Луппол возражал иначе: не интересно современному читателю. Кому нужно знать о душе Бабеля? О том, чем он живет и т. д.
Делегация писателей была у Молотова. Соловьев рассказывает, что писатели засыпали Молотова жалобами, а Огнев брякнул: две недели не выдают масла. Говорили о том, что бумаги нет, нет того, другого, третьего. Они умолчали лишь, что нет и настоящей “продукции”.
Молотов сказал полуторачасовую интересную речь. Говорил о расширении тематики, о необходимости писать так, чтобы писатель мог свободно пользоваться материалом, не принуждаемый требованиями узко понятых литературных интересов.
Я спросил Леонова: даст ли он что-нибудь “Новому миру” в 32 году?
— Да я бы с удовольствием, но вот видите, должен дать роман в “Красную новь”. Сделайте так, чтобы меня выгнали оттуда, дам вам роман.
— А хотите, — смеюсь, — можно сделать, что вас и выгонят.
— Правда, сделайте. Скушно с ними. Чего мне там делать.
Но это, конечно, слова, слова. Очень он доволен: в некотором роде власть. Тихонько, смирненько — он двигается и преуспевает. Его “Соть” не нравится писателям. Бабель говорит: не могу же я писать “Соть”. Но Леонов знает, чтo2 когда ко времени. Искренен ли? Вряд ли. Не думаю.
Теперь, когда кто-нибудь кого критикует, то говорят: “прорабатывает”.
27/Х, 31. Буданцев, лысеющий и толстеющий, губастый, круглоносый. Круглые черные очки, брюшко, небольшой рост, — все делает его круглым.
— Горький — прямо бедствие для литературы.
— Почему?
— Он создает у Сталина иллюзию благополучия в литературе. Как будто все хорошо и остается только писать “Историю заводов”.
— Да в чем неблагополучие-то?
Он не умеет ответить. По его мнению — главная беда в том, что писатели не могут писать о чем хотят.
Он не был на дискуссии в Союзе писателей. “Отмолчался”.
“Знаете, — говорит, — что бы я ни сказал, у меня обязательно нашли бы уклон”.
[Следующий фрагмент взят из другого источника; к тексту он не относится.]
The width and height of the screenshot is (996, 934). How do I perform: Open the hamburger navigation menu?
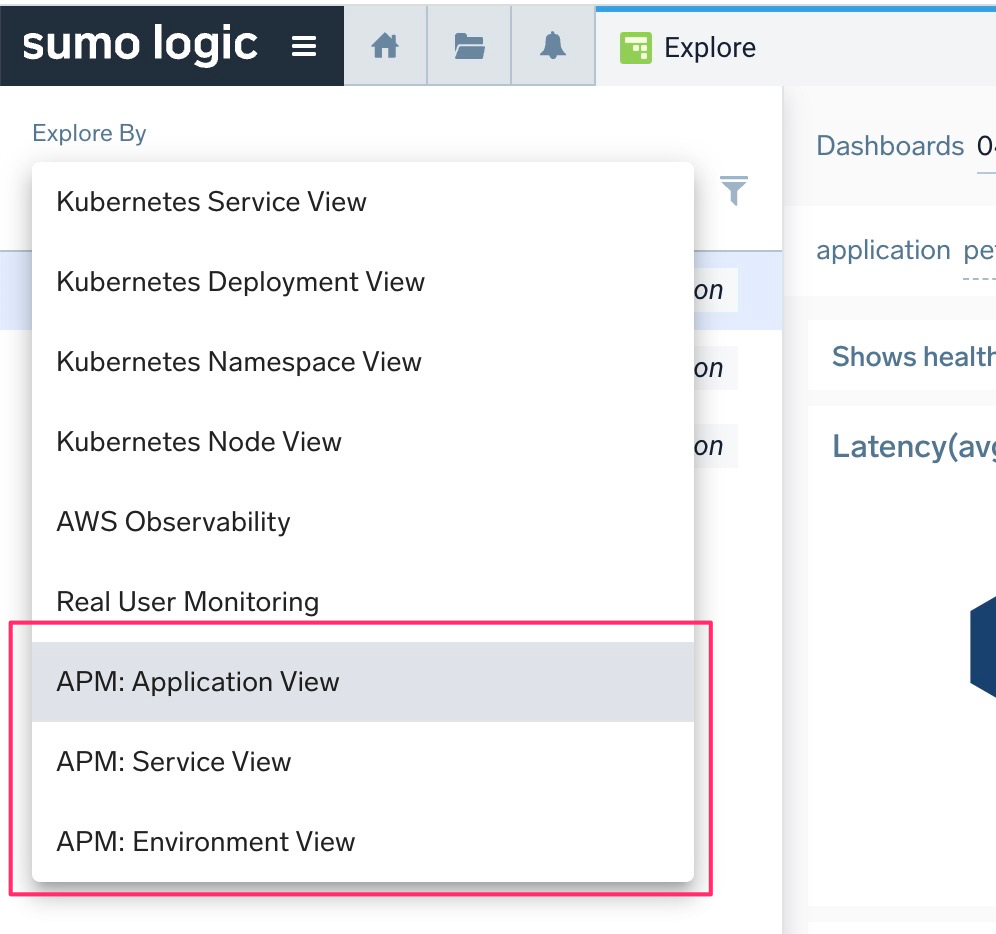[x=304, y=45]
Он хочет жить и писать, находясь от всего в стороне, чтобы его не беспокоили, но гнали монету в изобилии.
Воронский — отрицает всю современную литературу. Он признает только Андрея Белого и Марселя Пруста. Все, что пишется сейчас у нас, — дрянь и не искусство. Он крупными шагами шагает назад — к Айхенвальду, а то и подалее. Ведет “записную книжку” — вроде Вяземского. В ней отводит душу.
Толстой заехал к Горькому. У него были в гостях Сталин и Ворошилов. Крючков не хотел пускать его: “У Алексея Максимовича важное заседание”. Толстой с готовностью согласился, но попросил пропустить к жене сына Горького18. Крючков “допустил”. Пройдя по комнатам, Толстой попал как раз туда, где заседали. Познакомился со Сталиным: тот просто подал ему руку, привстал и сказал: “Сталин”. Отвез Толстого домой на автомобиле.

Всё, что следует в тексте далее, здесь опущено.